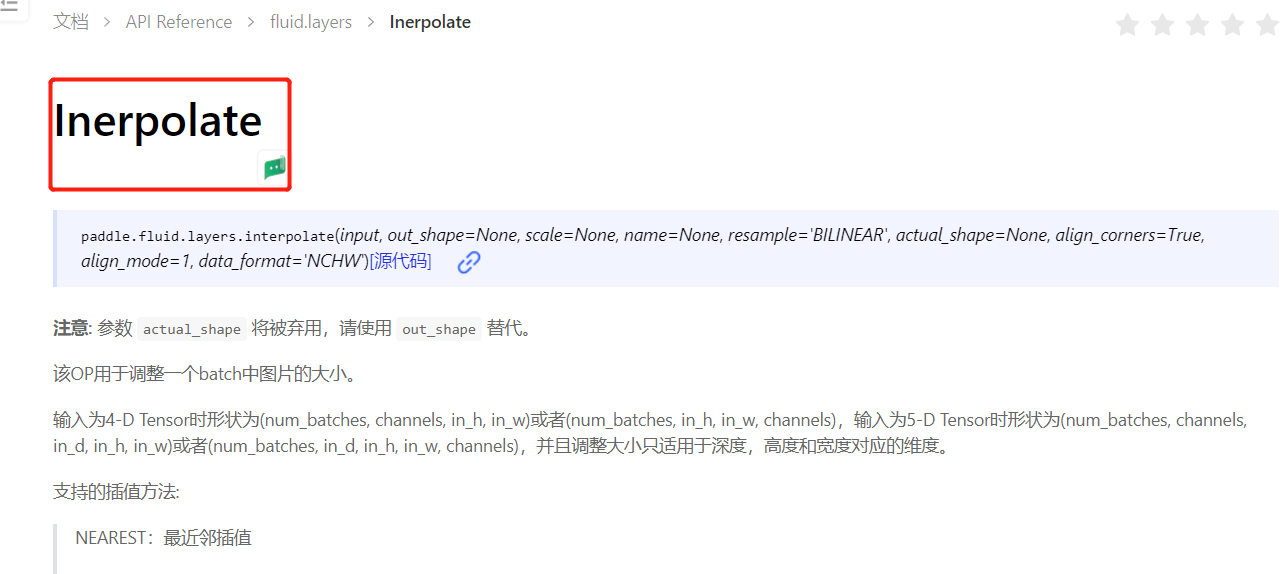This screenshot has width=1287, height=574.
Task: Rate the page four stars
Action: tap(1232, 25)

-------

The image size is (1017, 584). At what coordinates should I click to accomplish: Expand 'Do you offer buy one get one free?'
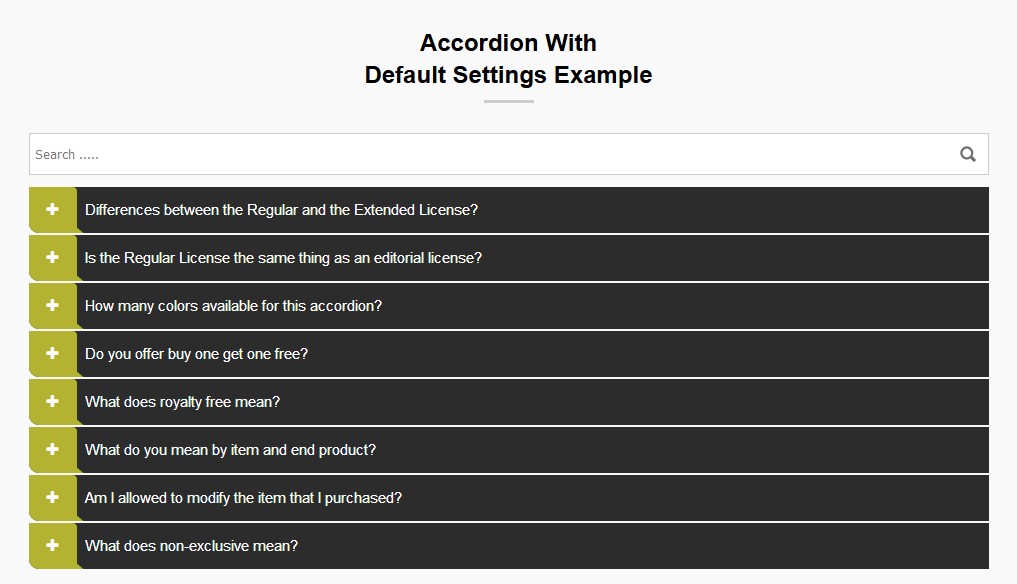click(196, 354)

-------

[TASK TO CARRY OUT]
Swap "buy one get one free" for "free shipping" in everything from the line containing "The image size" down to the line containing "click(196, 354)", both lines included, and change nothing else. Give back only those lines, leaving out any picture.

[REPLY TO THE EXERCISE]
The image size is (1017, 584). At what coordinates should I click to accomplish: Expand 'Do you offer free shipping?'
click(196, 354)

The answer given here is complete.